1. The act of bringing matter into being. Its condition as "waste and empty," and subjection to the divine influence imparting to it its active properties. Production of light, as the first effect of this imparted action.+
++"In this succession," says Prof. Dana (Manual of Geology, as above, p.745), "we observe not merely an order of events, like that deduced from science; there is a system in the arrangement, and a far-reaching prophecy, to which philosophy could not have attained, however instructed."
These periods of creative activity, and the cessation that followed, were presented to the mind of the sacred writer under the familiar symbolism of the six days of labor and the seventh of rest. This was a natural and intelligible application of it; the word day, the simplest and most familiar measure of time, being used in all languages for any period of duration, of greater or less extent; and it is specially appropriate in such a style of representation as we find in this chapter.

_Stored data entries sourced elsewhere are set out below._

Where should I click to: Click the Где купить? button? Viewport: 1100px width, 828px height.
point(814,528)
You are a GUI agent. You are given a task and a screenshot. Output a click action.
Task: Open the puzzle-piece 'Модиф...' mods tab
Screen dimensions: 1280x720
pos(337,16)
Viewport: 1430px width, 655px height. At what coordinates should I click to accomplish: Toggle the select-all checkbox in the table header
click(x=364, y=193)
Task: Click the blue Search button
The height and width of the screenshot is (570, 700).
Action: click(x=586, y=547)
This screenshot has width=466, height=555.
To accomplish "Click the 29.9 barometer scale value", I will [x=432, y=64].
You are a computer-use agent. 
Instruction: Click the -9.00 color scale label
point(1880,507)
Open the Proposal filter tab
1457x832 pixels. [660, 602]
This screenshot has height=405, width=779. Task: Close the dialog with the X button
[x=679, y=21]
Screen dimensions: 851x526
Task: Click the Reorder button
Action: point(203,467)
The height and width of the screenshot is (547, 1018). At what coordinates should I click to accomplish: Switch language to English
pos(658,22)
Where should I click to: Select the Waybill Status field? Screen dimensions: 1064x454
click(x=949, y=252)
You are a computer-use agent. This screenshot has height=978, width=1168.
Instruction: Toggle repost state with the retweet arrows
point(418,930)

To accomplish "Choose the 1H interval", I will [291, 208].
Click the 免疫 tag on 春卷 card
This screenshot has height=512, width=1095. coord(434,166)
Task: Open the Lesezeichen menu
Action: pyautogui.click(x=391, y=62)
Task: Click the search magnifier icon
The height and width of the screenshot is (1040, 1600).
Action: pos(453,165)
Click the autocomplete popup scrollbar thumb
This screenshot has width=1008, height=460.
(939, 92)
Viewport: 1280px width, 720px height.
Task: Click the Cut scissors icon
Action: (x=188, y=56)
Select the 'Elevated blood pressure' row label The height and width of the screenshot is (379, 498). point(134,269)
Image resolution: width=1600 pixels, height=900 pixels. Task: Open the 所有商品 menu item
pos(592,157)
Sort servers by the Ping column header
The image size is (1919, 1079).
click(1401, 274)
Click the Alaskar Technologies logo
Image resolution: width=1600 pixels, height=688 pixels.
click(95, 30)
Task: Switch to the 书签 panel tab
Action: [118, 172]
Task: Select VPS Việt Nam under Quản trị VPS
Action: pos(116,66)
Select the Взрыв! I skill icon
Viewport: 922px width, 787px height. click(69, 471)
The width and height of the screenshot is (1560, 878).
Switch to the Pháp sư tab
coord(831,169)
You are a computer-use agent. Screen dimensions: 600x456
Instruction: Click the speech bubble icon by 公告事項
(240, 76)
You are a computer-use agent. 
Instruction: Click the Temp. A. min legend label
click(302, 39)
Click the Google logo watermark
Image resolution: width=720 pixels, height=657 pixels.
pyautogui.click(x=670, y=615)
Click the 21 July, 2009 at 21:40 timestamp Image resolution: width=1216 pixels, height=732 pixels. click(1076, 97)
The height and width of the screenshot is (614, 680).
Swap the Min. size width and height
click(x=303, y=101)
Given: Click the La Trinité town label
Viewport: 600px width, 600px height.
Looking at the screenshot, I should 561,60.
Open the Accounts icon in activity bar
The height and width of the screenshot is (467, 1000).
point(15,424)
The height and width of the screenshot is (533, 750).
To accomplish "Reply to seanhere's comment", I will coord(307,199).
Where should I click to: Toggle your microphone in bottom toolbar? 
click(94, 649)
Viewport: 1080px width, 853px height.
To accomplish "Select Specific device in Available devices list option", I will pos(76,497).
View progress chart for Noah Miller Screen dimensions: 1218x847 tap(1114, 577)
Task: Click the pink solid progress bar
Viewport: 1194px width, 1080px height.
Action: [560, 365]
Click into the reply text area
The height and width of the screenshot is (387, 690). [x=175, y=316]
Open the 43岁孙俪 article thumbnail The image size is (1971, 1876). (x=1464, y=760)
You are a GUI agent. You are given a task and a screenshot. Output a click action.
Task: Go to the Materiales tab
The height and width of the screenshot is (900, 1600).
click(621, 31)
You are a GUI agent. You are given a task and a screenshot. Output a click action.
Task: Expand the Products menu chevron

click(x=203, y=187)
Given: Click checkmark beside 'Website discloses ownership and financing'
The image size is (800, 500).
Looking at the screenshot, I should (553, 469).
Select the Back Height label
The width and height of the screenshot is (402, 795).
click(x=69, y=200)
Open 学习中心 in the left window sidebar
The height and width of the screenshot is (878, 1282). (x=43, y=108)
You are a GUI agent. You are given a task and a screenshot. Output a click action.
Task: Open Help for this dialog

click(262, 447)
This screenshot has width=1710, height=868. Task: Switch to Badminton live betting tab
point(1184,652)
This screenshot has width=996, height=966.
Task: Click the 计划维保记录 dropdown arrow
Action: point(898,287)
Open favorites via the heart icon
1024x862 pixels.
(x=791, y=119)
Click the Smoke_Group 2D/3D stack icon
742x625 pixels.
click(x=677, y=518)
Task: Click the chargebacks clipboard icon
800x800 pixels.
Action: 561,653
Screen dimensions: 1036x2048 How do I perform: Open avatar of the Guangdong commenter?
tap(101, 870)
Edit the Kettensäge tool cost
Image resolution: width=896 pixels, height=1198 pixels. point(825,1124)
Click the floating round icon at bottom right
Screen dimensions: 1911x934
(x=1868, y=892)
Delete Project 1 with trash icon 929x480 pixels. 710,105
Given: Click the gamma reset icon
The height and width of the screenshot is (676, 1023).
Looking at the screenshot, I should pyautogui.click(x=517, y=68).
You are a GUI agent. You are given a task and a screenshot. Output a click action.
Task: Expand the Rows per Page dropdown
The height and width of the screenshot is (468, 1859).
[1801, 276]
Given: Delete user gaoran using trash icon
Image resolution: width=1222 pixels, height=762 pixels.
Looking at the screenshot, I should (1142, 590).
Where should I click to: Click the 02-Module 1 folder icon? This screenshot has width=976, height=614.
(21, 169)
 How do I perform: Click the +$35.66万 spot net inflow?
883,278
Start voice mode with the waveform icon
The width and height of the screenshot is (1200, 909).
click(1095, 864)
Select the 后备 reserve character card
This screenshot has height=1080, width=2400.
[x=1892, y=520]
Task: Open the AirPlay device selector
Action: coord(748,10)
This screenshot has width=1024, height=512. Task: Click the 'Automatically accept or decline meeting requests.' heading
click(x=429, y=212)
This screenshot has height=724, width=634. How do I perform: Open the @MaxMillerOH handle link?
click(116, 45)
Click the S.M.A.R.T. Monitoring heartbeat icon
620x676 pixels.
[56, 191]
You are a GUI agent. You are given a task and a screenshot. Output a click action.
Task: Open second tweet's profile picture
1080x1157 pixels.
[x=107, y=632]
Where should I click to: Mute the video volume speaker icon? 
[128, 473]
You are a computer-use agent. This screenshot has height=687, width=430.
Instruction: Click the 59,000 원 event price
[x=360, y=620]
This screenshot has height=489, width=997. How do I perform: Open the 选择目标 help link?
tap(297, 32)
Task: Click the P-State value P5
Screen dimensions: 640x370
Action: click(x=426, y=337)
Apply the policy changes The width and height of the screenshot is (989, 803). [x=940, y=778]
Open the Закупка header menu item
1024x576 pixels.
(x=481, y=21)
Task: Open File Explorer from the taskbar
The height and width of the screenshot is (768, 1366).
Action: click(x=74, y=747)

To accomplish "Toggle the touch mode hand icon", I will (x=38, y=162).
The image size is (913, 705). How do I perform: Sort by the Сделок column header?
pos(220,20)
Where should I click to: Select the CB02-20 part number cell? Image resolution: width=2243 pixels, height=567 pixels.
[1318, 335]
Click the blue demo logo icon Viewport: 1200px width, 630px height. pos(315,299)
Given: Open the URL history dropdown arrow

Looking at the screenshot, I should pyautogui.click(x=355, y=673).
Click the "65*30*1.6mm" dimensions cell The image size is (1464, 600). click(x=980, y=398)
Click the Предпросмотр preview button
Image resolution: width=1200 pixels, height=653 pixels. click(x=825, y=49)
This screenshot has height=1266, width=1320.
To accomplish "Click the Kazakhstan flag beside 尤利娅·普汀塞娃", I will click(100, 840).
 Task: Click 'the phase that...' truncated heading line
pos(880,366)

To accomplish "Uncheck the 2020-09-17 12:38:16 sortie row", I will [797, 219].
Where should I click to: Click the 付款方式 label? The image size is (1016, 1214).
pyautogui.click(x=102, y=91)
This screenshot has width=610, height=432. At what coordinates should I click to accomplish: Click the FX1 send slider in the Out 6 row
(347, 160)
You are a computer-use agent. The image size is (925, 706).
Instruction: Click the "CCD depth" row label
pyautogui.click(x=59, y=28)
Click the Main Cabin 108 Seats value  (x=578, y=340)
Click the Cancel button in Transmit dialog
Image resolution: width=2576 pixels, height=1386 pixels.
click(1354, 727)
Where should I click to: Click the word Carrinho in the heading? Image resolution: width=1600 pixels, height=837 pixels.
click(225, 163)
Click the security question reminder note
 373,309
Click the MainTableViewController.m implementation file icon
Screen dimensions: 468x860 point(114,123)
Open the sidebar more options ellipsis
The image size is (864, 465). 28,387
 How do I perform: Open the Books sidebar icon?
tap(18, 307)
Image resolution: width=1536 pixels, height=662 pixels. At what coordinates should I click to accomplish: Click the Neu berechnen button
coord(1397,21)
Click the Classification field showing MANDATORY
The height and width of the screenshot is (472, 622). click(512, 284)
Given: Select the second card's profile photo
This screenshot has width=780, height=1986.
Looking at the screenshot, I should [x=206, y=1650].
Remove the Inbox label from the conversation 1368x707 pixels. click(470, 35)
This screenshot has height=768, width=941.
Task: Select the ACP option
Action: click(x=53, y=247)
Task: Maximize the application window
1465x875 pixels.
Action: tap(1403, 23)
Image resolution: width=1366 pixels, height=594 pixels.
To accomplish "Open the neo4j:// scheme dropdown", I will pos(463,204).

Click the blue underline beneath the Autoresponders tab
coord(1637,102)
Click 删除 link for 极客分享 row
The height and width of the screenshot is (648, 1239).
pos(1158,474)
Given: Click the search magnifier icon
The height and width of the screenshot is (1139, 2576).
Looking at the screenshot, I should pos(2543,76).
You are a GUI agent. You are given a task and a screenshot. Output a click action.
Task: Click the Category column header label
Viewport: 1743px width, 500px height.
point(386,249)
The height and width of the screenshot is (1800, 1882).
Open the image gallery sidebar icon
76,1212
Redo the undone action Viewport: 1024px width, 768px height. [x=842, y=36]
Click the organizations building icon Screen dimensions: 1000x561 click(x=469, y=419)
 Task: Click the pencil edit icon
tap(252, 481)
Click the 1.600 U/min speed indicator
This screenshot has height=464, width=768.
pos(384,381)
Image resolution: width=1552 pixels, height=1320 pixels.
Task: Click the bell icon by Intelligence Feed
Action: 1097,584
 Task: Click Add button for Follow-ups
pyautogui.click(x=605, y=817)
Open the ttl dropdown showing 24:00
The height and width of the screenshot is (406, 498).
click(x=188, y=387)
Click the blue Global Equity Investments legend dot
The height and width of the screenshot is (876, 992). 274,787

The six days of labor, and the seventh of rest, having been adopted as the symbolism under which these sublime mysteries are revealed, whatever properly belongs to it, and [R1609 : page 12] is essential to its full expression, is pertinent to the writer's object. Each period being represented by a "day," its beginning and end are described in terms proper to represent a day: "there was evening and there was morning." This was necessary, in order to preserve the symbolic representation.
It should be observed that the sacred writer, throughout this account, represents things under forms of expression most easily apprehended by the common mind. The narrative was given to instruct, and not to perplex and confound, the common reader, as it would have done if expressed in scientific forms, adapted to a higher stage of culture than the Bible requires, or could properly presuppose, in its readers.
Such a view of the sacred narrative exalts our conception of the divine Architect, and of his work. He who inhabits eternity has no need to be in a hurry. With him, a thousand years are as one day. It was not till ages of preparation had passed away, that his purposes found their entire fulfilment, and his work its completed unity, in the creation of man.
According to the distinguished teachers of science—Professors Silliman, Guyot and Dana—the account of the creation recognizes two great eras, an inorganic and an organic, consisting of three days each; each era opening with the appearance of light, that of the first being cosmical, that of the second solar for the special uses of the earth.*
It need not be supposed that the sacred writer read in these wonderful revelations all the mysteries which they contain, or that they were seen by those to whom the revelations were first addressed. It was not necessary that he or they should be made wise in physical learning beyond the wants of their time; and the symbolism itself conveyed all the instruction they needed. —T. J. CONANT.